In difesa del Football Americano

“Football Americano? E che è, uno sport?”

Gloria ha perso il conto di quante volte si è sentita ripetere questa frase da quando i suoi due figli hanno deciso di dedicarsi a questa attività.

Nulla di strano, si potrebbe pensare. In un paese dove l’unico ‘football’ universalmente riconosciuto è quello della ‘palla tonda’, gli sport cosiddetti minori vengono quotidianamente denigrati, spesso per ignoranza e mancanza di tradizione.

Gli stereotipi che avvolgono la concezione comune del football americano sono noti. Viene descritto come uno sport unicamente basato sulla violenza, seguendo un cliché che vede i suoi praticanti come picchiatori tutti muscoli e niente cervello.

Per mamma Gloria, però, la realtà è diversa.
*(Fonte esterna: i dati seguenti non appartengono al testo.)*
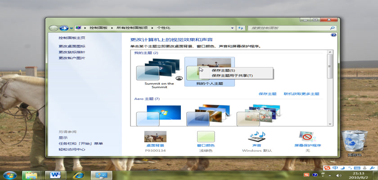378x180 pixels.
Task: Open the 桌面背景 desktop background icon
Action: click(x=155, y=137)
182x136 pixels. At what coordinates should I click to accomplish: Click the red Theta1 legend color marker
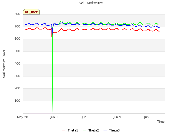coord(63,131)
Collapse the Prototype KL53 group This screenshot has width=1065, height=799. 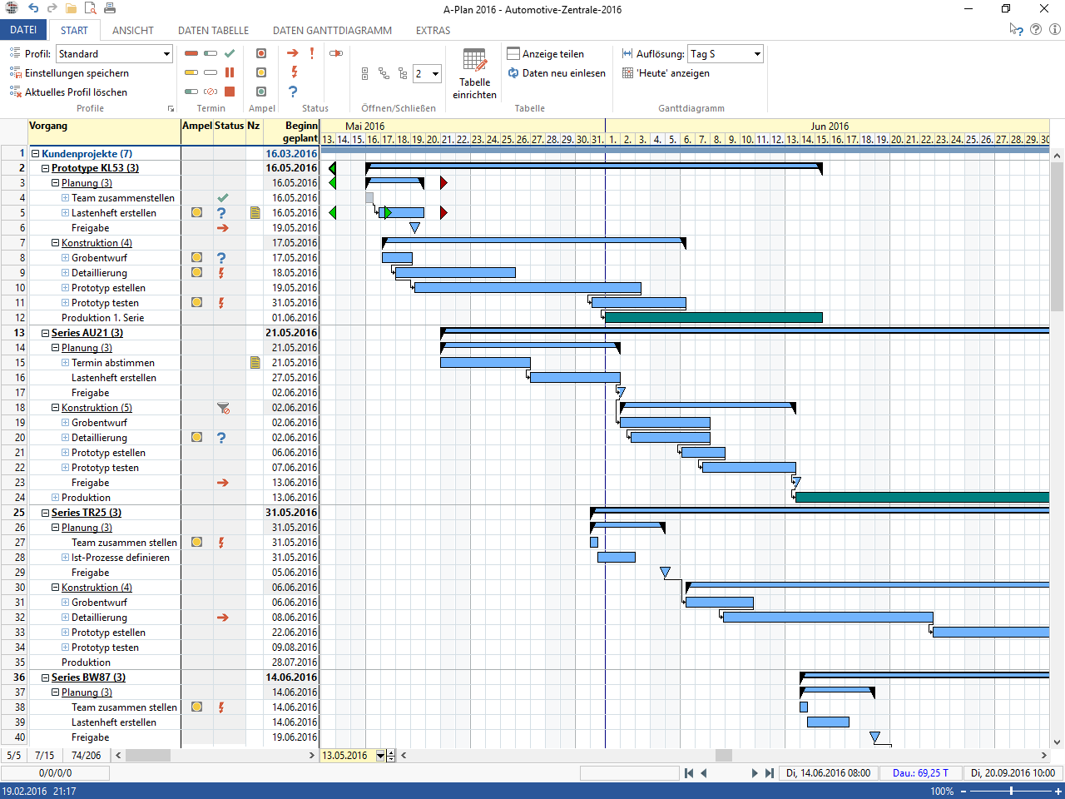[46, 168]
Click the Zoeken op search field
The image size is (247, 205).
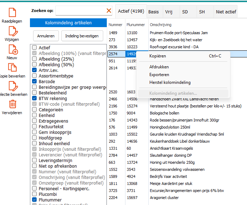click(80, 11)
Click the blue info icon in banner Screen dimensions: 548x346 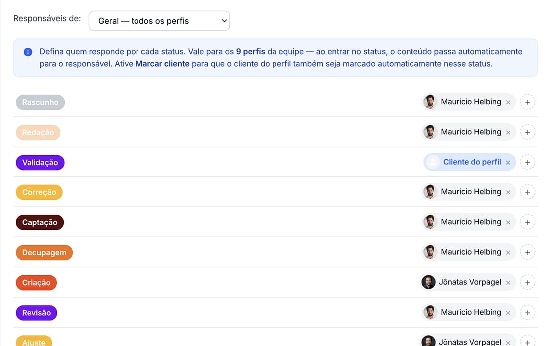click(x=28, y=52)
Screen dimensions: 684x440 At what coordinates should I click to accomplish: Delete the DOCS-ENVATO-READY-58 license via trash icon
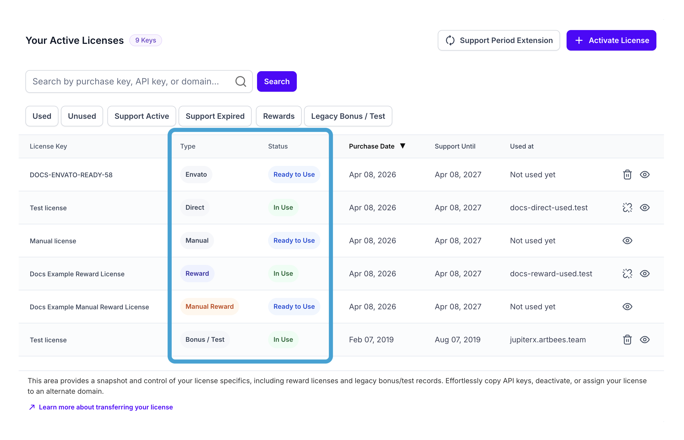pos(627,175)
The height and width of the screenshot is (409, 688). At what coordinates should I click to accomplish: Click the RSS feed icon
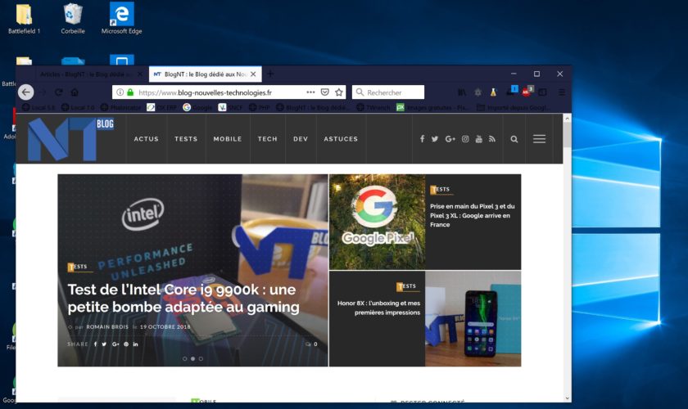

Amicizia, solidarietà, lealtà. Questi sono i valori che lei, avvicinatasi da poco a questo mondo, associa al football americano.

“Mi sono fatta l’idea che il football americano è gioco, divertimento, rispetto, determinazione, uguaglianza,” scrive in un post su Facebook.

“Se decidi di entrare a far parte di una squadra di football americano non importa che tu sia alto, magro, basso, robusto, lento o veloce, qualsiasi caratteristica fisica tu abbia avrai un ruolo fondamentale all’interno del team.”

“Durante la partita, è ovvio, dovrai cercare di dare sempre il meglio ma se per qualche motivo non ci riesci non sarai additato come quello che ha sbagliato, riceverai invece “pacche” e esortazioni che ti aiuteranno a dare il massimo nell’azione successiva.”

Il rispetto dell’ avversario è un’altro elemento da cui non si può prescindere in questo sport, osserva poi Gloria.

“A fine partita, in caso di vittoria, comunque il primo “Urrà” è per loro perché sono stati degni avversari e ti hanno dato la possibilità di dare il meglio di te.

Avrai moltissimi amici perché nel Football Americano non esiste bandiera e non esiste colore ma solo un’unica grande passione che unisce chi questo sport lo pratica.”

Un spiegazione chiara e convincente, ancor più bella perché arriva da un semplice spettatore che di tattica e schemi non se intende.

Le sue parole fanno eco ha ciò che il presidente della federazione italiana di football americano, Leoluca Orlando, aveva dichiarato poco tempo fa in riposta ai critici di questa attività.

“Il football non è una rissa da saloon come spesso viene rappresentata ma una disciplina dove strategia, fantasia, tattica, coraggio, intraprendenza e solidarietà, si uniscono a una straordinaria fisicità in un mix irripetibile.”